When John (one of the people who had the fabulous, transfiguring mountaintop experience) says, “we tried to stop him, because he wasn’t following us.”
And Jesus replies:
“Do not stop him. He’s finally coming to God. He’s finally owning the power and the authority that God has given him and this will only serve to reinforce his belief.”
And Jesus goes on to say, “Stop putting stumbling blocks in front of people. Stop putting stumbling blocks in front of yourselves. Get rid of the overly cherished parts of you that need to have a narrow understanding of how God works.”
Our God is a God of life, who calls us to be transformed, not to seek comfort in our own perspective, and not to seek power over others by telling them what to believe. For “everyone will be salted with fire,” as Jesus says. Everyone will receive what he or she needs to be transformed. It’s not for us to determine exactly what that look like for other people – even for ourselves many times.
Salt isn’t so much a flavor as an agent that opens up flavor, it supports what is already there. It’s not a spice, it’s a seasoning. We use it in food to enhance the flavor. We use it as an agent to preserve food. Salt is an agent of transformation, not the transformation itself.
Jesus says, “Salt is good; but if salt has lost its saltiness, how can you season it?”
If the salt has lost its ability to transform you, then it’s lost its agency in your life.
If your beliefs have lost their ability to continue to open you up in new and surprising ways…
If your beliefs have become nothing more than a way to reinforce your false sense of power, your own false sense of self-righteousness so that you put stumbling blocks in front of others and in front of yourself…
If your beliefs keep you stranded on a desert island because you cannot possibly fathom that other people play a part in your own salvation…
then, it’s time to seek out some new salt.
And I’m not talking about abandoning your beliefs completely, but we are in community for a reason. We are called to learn from one another and listen to one another. We are called to be in relationship with one another in a way that we are willing to be changed by that relationship.
Someone else may have a helicopter or a shaker of salt that will open up something new inside of you – a new insight, a new perspective, a new part of yourself that you’ve kept hidden because you’ve been hanging on to your beliefs for too long.
Sometimes it’s scary to question our own beliefs. But we are Easter people, called every year into a new creation.
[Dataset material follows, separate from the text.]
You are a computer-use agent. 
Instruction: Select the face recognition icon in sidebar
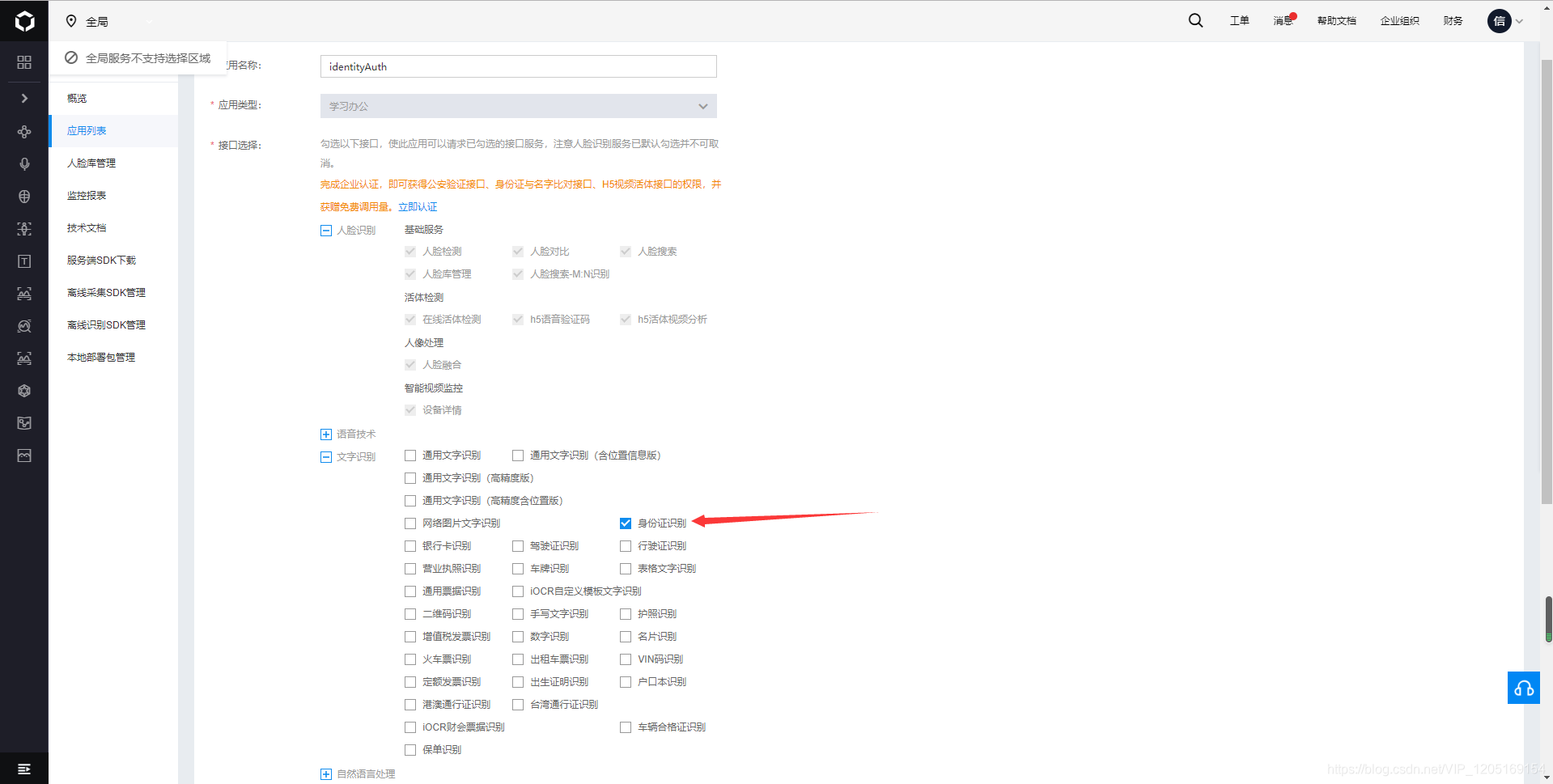point(23,229)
Called to transformation because we worship a God of life, not a god of our own making.
And life is nothing but constant transformation – something that happens inside of us, for us, and ultimately for the larger community. Because the community becomes transformed anytime and every time we, as individuals say yes to transformation.
If the community is open to this, it becomes richer. A community who walks together in real relationship, relationships in which people are willing to learn from and be changed by one another is worshipping the God of life. If the community is closed to this, it begins to die because it’s choosing to remain stranded on the desert island, trying to suck on the same salt over and over and over again.
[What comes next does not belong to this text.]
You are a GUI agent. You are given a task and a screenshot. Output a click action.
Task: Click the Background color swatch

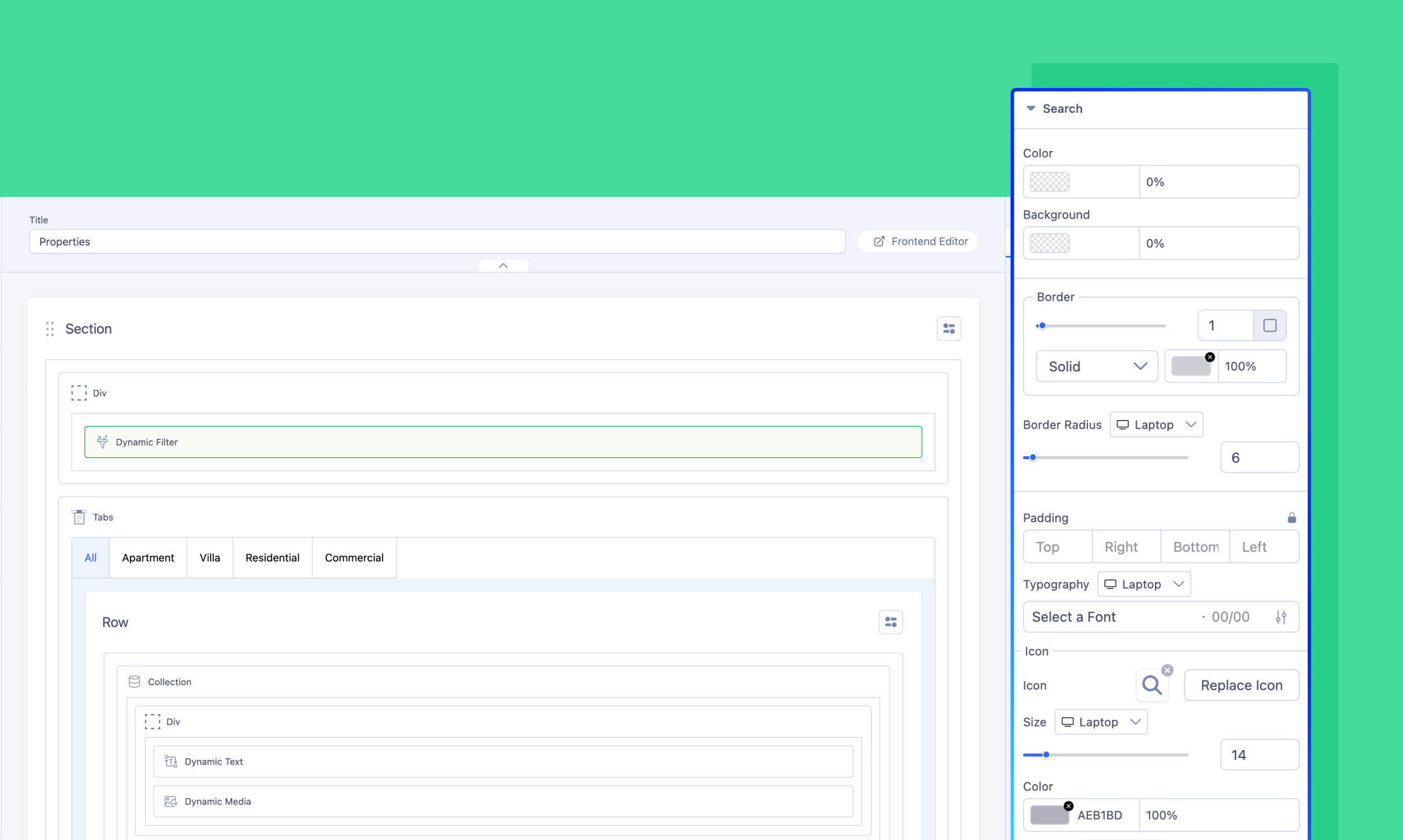click(1049, 243)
Frankly, this is why I worship in the Episcopal Church. I believe us to be a community that is open to transformation. I believe us to be a community in which we honor and respect the beliefs of one another.
And more than that, I believe this to be a community in which we are willing to be in real relationship with one another – to listen to one another in a way that we might be transformed by each other, by opening our hearts and minds to different beliefs long enough to actually taste the salt they offer and see if it’s something that might be for me too.
And even if someone else’s salt is not for me, my task is to respect my friends and honor the true power of God who is working in their lives to transform them. And honor the transformation that is happening in myself. This is how we support one another. This is how we encourage one another.
“Have salt in yourselves, and be at peace with one another.”